Anthropic's Claude Tag Turns Claude Into a Slack Teammate
Anthropic launched Claude Tag on June 23, 2026, letting teams @-mention Claude in Slack to delegate tasks it works through asynchronously — a shared, 'multiplayer' AI collaborator.
Bringing an AI Collaborator Into the Conversation
One of the most interesting questions in applied AI right now isn't "how smart is the model?" but "where should it live in our workflow?" On June 23, 2026, Anthropic offered a thoughtful answer with Claude Tag, a new way to work with Claude directly inside Slack. Instead of context-switching to a separate app, teams can simply @-mention Claude in a channel and hand off a task — and Claude works through it on its own.
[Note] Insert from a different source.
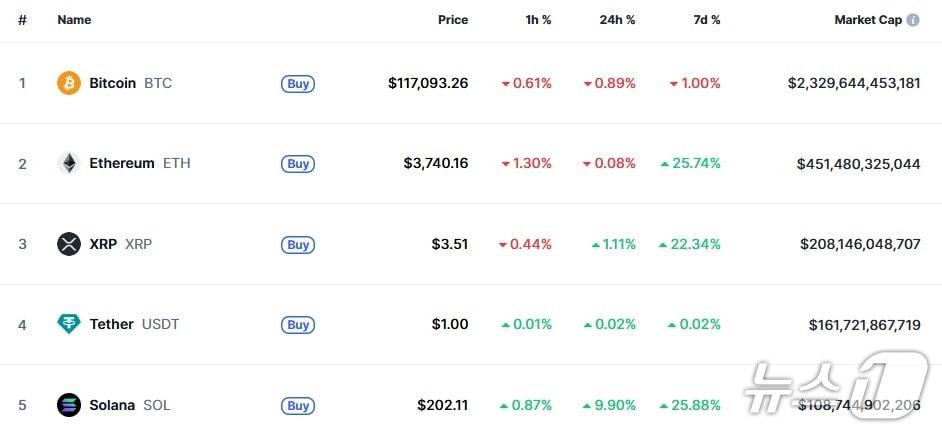The height and width of the screenshot is (433, 942).
Task: Click the XRP black logo icon
Action: point(69,244)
What I appreciate about this design is how naturally it fits the way teams already operate. The chat channel is where conversations, decisions, and context already accumulate, so meeting people there lowers the friction of using AI agents to almost zero.
How Claude Tag Works
The mechanics are elegantly simple. When you tag Claude with a request, it breaks the task down into stages and works through them in turn, using the tools and data sources it's been granted access to, and posts its results back into the Slack thread. Because it operates asynchronously, you can delegate something and carry on with your day while Claude makes progress in the background.
Under the hood, Claude Tag runs on Opus 4.8, Anthropic's capable flagship model — which matters for the kind of multi-step work that benefits from careful reasoning rather than a quick one-shot reply.
A "Multiplayer" Model for Teams
The detail I find genuinely clever is that, within a channel, Claude is multiplayer. A single shared instance serves everyone in that channel: anyone can see what Claude is working on, and a colleague can pick up a conversation right where the last person left off. That turns the AI from a private assistant into a shared team resource — closer to a teammate than a tool, and a nice fit for how collaborative work actually flows.
Built With Administrators in Mind
Sensibly, Anthropic has paired this capability with real governance. Administrators can specify which tools and data sources Claude can reach on a per-channel basis, create separate Claude identities with scoped memories for different uses, set token spend limits both organization-wide and per channel, and review activity logs showing every task and who requested it. That combination of openness for users and control for admins is exactly what responsible enterprise AI deployment should look like.
A Telling Data Point
Anthropic also shared a striking statistic about its own use of the tool: today, 65% of its product team's code is created by its internal version of Claude Tag. I'd treat any single internal figure as illustrative rather than universal, but it's a meaningful signal of how deeply this style of delegated, agentic work is already woven into real engineering practice.
The Takeaway
Claude Tag is a smart, practical step in the evolution of team productivity with AI: a shared, governable collaborator that lives where work already happens. By making delegation as easy as a mention and keeping administrators firmly in control, Anthropic has shown a constructive vision of AI agents as genuine teammates. It's available in beta today for Claude Enterprise and Team customers — and it's a clear, optimistic example of where everyday AI assistance is heading.